Sebagai guru/pendidik, sudah barang tentu kita akan menemukan beragam watak di kelas. Kita berperan menemani proses belajar anak didik, mendampingi tumbuhnya kecerdasan akal dan pikiran. Hal lain yang juga kita lakukan adalah membantu siswa menemukan budi pekerti atau akhlak baiknya. Sekaligus juga membantu mengendalikan akhlak yang kurang baik dan memperbaikinya.

Hal lain yang dapat dilakukan guru adalah menggali potensi kecerdasan budi pekerti yang ada dalam diri siswa. Mereka harus dilatih agar berani berpendapat, mengasah perasaan dan perilaku, memunculkan kehendak. Dengan demikian, pendidik mampu memahami kodrat siswa sebagai individu yang sadar mampu memikirkan, memahami, merasakan, berempati, berkehendak, dan bertindak.

Jika pendidik sudah berperan sejauh ini, maka kelak, siswa kita akan berefleksi mendapatkan pemahaman bermakna.

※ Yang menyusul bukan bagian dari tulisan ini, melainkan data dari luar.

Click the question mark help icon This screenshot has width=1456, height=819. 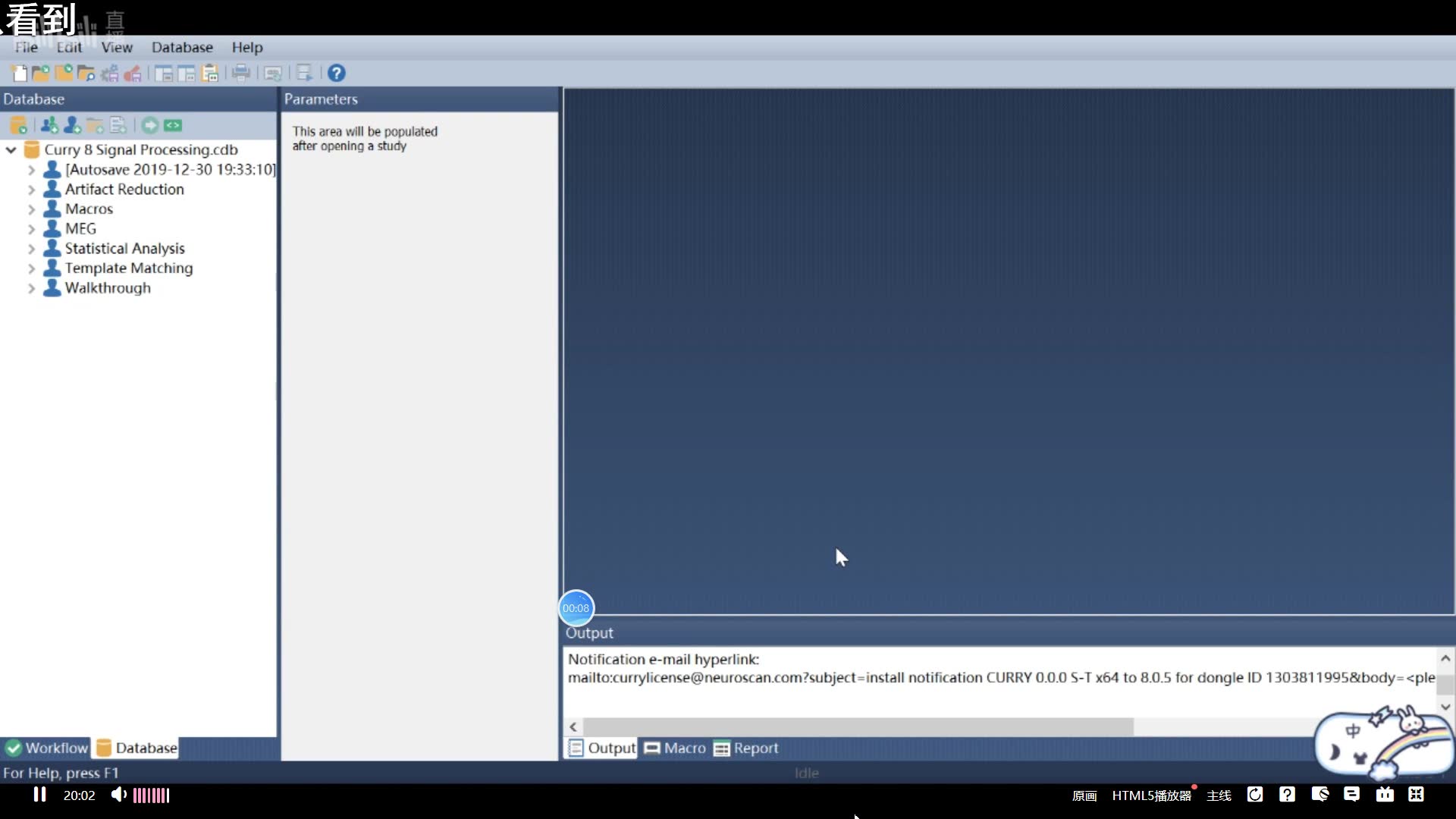(x=336, y=73)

Sehingga, mereka menjadi manusia merdeka, berakal budi, yang mampu menunjukkan keberadaan dan jati dirinya. Pertanyaannya, apakah kita sebagai pendidik telah memperhatikan tumbuhnya kecerdasan budi pekerti atau watak murid dalam proses belajarnya?.

Teori Konvergensi dan Pengaruh Pendidikan

Seringkali kita menggeneralisir kemampuan siswa hanya berdasarkan peringkat kelas. Anggapan kita bahwa siswa yang pintar akan mampu memahami seluruh mata pelajaran, padahal faktanya berbeda. Saya pernah memiliki siswa yang juara dua di kelas selama duduk di bangku SMA, dan berada di kelas unggul (IPA 1). Tamat SMA, si anak malah memilih jurusan Psikologi, dan sukses menjadi pembawa acara di kegiatan kampus, bahkan menjadi pemeran utama film besutan tim kreatif sekolah. Artinya, si anak tersebut lebih tertarik pada dunia ilmu sosial.

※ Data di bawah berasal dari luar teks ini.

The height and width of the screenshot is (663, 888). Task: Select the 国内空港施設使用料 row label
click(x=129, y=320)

Benarkah sebagai pendidik kita lebih tahu apa yang diinginkan anak didik?. Maka muncullah teori konvergensi yang terbagi atas teori tabularasa dan teori negatif . Teori tabularasa berpendapat bahwa anak adalah kertas kosong yang diisi dan ditulis oleh pendidik dengan pengetahuan dan wawasan yang diinginkan oleh pendidik. Teori negative adalah anak ibarat kertas yang sudah terisi penuh dengan berbagai macam coretan dan tulisan. Kedua teori ini tidak diterima begitu saja oleh Ki Hajar Dewantara, namun beliau memberi pandangan baru.

Pandangan baru yang disampaikan oleh Ki Hajar Dewantara dikenal dengan teori konvergensi, yaitu pendekatan teori tabularasa dan teori negative diintegrasikan. Kodrat manusia sebagai suatu kertas yang sudah terisi dengan tulisan-tulisan yang samar dan belum jelas arti dan maksudnya. Maka tugas pendidikan adalah membantu manusia atau individu untuk dapat menebalkan dan memperjelas arti dan maksud tersebut dengan tuntunan terbaik.

Ki Hajar Dewantara membagi budi pekerti menjadi dua, yaitu bagian biologis dan bagian intelligible. Bagian biologis yang tidak berubah adalah rasa takut, rasa malu, rasa kecewa, rasa iri, rasa egois, rasa berani, dan seterusnya, tidak dapat berubah. Bagian intelligible adalah kecakapan dan keterampilan pikiran, kemampuan menyerap pengetahuan, dapat berubah karena pengaruh lingkungan dan Pendidikan, termasuk pengaruh guru.Intelligible siswa dapat berubah dari ketidaktahuan menjadi tahu dan sadar.

Pendidikan dapat mempengaruhi bagian intelligible dan bagian biologis murid. Kita menyadari bahwa bagian biologis susah dihilangkan, namun harus tetap optimis, karena dengan makin terasahnya bagian intelligible mampu menutupi bahkan menghilangkan kelemahan pada bagian biologis. Sebab, kecakapan budi pekerti siswa bertumbuh dan berkembang, sehingga mampu mengendalikan dan menyamarkan sifat asli dan watak biologis. Seiring dengan itu, bagian intelligible semakin menguat dan mampu mewujudkan kepribadian dan budi pekerti yang baik.